Hello all- not much new to report today, which is a good thing.

We had a mostly quiet night- Mason spiked a fever at one point, and because he wasn't able to get Tylenol for quite a while, the nurse tried to turn the thermostat in the room a little colder, after also packing his body with ice packs. I'm not exactly sure what else she did in the room, but whatever it was, it sounded like an airplane was landing inside the room and it set off all sorts of alarms outside of the room because the room pressure was off. It did not make for the most restful night ever.

After the fever broke, the nurse woke me up to let me know that Mason had sweat through his PICC line dressing, and they would need to do a dressing change right away. This is not a fun process for anyone involved as it is essentially peeling away the skin around the PICC lines that are inserted into his arm. By the time that was over, it was 2:30 a.m. and we were both able to get back to sleep for a few hours.

I let Mason sleep this morning, because of the middle of the night activity, and because he was restricted from eating or drinking in order to get a CT scan in the late morning. When he did wake up, he was feeling well enough to get cleaned up, into clean clothes, and was in a generally okay mood as we went down to the CT room, talking the whole time about what cereal he wanted to eat when he was done. We landed on Lucky Charms.

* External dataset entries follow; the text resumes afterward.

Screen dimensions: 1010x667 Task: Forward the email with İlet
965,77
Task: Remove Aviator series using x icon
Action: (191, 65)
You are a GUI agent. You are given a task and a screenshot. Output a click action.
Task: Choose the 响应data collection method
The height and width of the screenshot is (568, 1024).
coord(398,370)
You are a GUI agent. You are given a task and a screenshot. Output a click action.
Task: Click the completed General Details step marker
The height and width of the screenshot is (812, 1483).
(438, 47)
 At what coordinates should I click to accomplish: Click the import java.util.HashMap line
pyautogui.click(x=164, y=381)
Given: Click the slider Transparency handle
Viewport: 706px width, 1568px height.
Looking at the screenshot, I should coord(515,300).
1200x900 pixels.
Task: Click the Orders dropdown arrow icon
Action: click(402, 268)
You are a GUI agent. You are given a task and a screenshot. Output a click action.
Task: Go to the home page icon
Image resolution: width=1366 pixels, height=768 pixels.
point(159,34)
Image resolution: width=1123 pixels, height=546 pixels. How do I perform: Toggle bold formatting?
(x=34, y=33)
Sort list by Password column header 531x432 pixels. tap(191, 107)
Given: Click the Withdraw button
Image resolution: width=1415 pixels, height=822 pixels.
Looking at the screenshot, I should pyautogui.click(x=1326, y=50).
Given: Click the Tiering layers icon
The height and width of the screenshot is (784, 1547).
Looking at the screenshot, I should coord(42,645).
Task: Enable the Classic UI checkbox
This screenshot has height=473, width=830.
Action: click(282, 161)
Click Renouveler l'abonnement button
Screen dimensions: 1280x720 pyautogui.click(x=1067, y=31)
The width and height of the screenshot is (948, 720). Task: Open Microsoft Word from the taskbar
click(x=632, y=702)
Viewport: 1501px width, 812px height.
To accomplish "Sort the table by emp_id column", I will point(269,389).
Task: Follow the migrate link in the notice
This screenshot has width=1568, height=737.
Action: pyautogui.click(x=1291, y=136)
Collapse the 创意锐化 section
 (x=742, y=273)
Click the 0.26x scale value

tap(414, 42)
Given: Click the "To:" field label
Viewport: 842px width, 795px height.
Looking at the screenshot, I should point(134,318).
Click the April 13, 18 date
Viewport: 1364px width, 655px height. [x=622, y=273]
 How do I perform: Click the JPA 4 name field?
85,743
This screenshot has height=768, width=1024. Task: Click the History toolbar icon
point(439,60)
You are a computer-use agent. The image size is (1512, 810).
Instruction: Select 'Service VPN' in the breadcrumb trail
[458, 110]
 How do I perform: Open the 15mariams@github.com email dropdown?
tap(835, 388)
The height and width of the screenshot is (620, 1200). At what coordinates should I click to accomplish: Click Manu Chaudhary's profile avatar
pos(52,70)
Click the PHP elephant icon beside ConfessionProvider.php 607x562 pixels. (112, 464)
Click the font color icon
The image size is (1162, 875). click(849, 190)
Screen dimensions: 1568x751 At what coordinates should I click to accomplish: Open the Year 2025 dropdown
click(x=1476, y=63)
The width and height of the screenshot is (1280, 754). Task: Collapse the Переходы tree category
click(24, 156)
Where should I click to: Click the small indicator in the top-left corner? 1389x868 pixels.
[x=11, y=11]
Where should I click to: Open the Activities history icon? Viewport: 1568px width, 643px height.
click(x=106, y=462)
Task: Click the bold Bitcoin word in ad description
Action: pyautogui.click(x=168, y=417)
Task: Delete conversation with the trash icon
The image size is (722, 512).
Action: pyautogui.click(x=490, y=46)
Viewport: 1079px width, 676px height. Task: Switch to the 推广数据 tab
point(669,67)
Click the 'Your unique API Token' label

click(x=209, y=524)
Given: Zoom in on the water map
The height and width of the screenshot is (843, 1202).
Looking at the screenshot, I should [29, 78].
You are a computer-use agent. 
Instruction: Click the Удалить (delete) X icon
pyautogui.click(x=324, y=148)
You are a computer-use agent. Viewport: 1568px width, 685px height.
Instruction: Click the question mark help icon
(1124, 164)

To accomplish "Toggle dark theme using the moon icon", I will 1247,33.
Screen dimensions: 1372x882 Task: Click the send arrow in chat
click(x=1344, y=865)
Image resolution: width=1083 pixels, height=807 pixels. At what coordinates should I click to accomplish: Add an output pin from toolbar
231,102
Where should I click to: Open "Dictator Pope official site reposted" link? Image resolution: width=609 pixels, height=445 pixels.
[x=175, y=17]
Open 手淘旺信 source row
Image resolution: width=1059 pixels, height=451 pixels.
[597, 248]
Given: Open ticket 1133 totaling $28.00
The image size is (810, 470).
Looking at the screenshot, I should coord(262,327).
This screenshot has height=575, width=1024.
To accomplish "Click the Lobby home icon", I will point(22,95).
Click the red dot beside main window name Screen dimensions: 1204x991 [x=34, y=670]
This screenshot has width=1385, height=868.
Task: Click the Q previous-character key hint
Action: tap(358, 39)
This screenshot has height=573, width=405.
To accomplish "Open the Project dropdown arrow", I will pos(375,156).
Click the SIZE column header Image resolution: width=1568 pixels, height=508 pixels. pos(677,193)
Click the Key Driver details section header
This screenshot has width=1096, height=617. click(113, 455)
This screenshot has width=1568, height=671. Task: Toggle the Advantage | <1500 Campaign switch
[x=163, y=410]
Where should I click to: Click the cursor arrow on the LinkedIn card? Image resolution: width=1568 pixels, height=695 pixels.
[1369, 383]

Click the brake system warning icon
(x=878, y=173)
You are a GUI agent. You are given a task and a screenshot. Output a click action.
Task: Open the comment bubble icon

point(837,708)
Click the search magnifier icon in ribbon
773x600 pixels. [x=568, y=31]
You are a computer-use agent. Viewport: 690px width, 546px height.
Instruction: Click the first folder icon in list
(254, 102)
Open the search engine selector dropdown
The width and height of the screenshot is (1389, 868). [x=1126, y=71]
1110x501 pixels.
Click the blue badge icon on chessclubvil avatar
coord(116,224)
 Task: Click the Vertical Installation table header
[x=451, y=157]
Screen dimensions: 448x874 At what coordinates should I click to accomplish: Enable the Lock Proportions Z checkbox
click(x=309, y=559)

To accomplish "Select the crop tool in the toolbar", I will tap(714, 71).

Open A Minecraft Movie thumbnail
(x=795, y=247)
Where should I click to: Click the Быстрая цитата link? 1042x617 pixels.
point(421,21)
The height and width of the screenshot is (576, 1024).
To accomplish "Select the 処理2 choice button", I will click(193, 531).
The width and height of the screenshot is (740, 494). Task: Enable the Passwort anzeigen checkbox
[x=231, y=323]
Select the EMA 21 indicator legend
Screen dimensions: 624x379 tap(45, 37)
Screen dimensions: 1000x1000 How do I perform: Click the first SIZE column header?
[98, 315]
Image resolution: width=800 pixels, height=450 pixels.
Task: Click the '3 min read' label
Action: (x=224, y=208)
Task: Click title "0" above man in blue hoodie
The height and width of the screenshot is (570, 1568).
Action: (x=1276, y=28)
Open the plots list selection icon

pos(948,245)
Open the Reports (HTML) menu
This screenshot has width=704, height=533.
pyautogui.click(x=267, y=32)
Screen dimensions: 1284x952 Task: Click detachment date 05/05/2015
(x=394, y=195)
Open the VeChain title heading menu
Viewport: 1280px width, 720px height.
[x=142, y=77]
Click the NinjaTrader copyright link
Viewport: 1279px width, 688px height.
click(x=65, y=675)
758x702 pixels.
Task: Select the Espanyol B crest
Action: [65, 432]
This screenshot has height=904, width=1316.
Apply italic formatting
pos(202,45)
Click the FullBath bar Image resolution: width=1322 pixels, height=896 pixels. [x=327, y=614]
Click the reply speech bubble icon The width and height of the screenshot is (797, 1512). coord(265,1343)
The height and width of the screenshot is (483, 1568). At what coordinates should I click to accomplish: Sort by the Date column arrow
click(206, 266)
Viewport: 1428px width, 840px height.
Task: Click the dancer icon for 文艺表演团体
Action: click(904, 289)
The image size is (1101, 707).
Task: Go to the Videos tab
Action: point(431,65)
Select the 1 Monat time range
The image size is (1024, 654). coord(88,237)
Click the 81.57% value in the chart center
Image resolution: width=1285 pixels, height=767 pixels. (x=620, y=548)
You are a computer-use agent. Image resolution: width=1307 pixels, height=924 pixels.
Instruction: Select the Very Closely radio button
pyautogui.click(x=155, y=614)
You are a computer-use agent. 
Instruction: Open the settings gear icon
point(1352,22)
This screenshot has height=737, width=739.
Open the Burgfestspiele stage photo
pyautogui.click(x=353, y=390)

I spoke to the doctors after the CT scan, and there was not much new to report. Mason's numbers continue to tick upward, while the leukemia blasts stay stable, so that is what they would hope to see. They have scheduled his bone marrow aspiration and lumbar puncture for this Thursday. They will also be placing a more sturdy central line, so they will remove the PICC line at that time. They will be transfusing platelets over the next few days in order to make sure they can perform these procedures- they like platelet levels to be around 50, and Mason's are at a 4.

Alex came to visit in the afternoon with Grandma Mary. We finally found a controller for the PlayStation and got logged into a few streaming services. Mason also received a portable DVD player from his aunt and uncle in Chicago, so he has another option with a screen closer to him that he can see better until we can get his glasses to him. Plus many many many DVD options.

I left around dinner time, just as Mason was waking up from a nap, as I haven't been home in 5 days and I need to get a solid night of sleep. Mason was also missing spending time with his dad, as he asked a few times today when he would see him (although some of that may have been because Dad was bringing him a jar of pickles and a bag of oranges)- but really, I think he misses each of us when we are not there.

Tonight I would ask for continued prayers for fever relief, weight and energy gain, and specific prayers for a clear path forward as we meet with the transplant team tomorrow. Again- thank you for your continued support!